Sensitive Files Left on DOD, Energy Contractors FTP Servers

All the firewalls in the world can’t fix stupid security practices and careless users.  The Associated Press actually did some great investigative journalism, coupled with some rank amateur cyber-sleuthing to come up with mounds of sensitive, classified and secret documents scatterred around the FTP servers of many of the nation’s DOD and DOE contractors.

FTP is often used as a temporary directory in today’s fast-paced military contracting offices.  You have to do a presentation and don’t want to have to carry a laptop or a thumbdrive?  You put the slideshow on your company’s FTP server and you can access it from the presentation site using any internet connected host.

Document too large to fit into an email with that 10MB restriction?  No problem, dump it into the FTP server and get it that way. 

But the problem is that the files are forgotten and not removed, or there are non-existent security measures to prevent anyone from simply downloading it.
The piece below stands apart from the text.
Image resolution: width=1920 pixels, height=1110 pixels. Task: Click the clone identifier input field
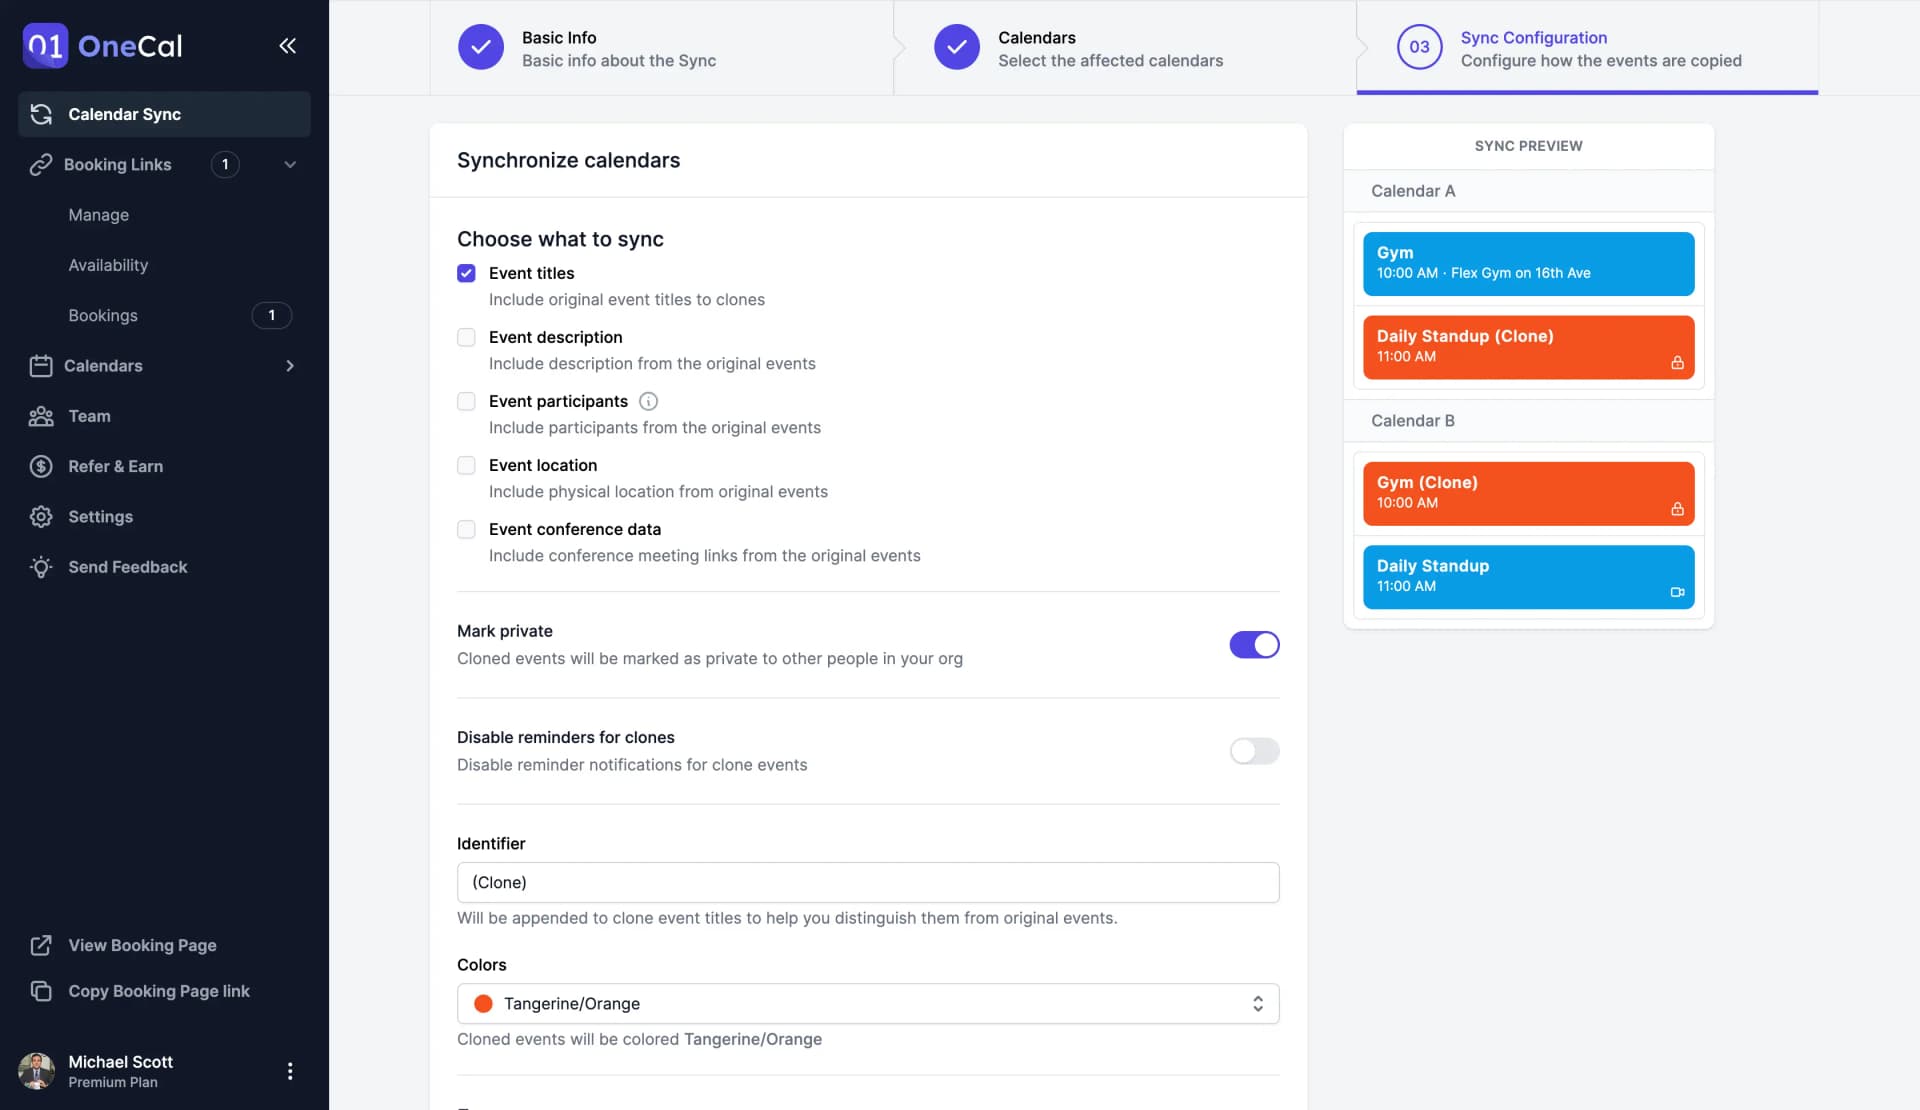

The whole long AP article is here, and it is worth the read.  Some highlights of items found are:

• aerial photographs and detailed schematics of Camp Bucca, a U.S.-run facility for detainees in Iraq
• fuel infrastructure upgrade at Bagram
• potential security vulnerabilities at the facility Contingency Operating Base Speicher near Tikrit
• plans to combat GPS jammers
• technology to combat enemy snipers in urban environments
• manual describing how to operate a Navy encryption device on the server of the Space and Naval Warfare Systems Command, along with the decryption passwords in a plaintext document
• photographs and graphics detailing the inner workings of missiles designed at Sandia.

Sloppy data handling, especially during wartime is inexcusable.  What may be needed is to have military groups red-teaming against their own contractors to detect and close gaping security holes such as these.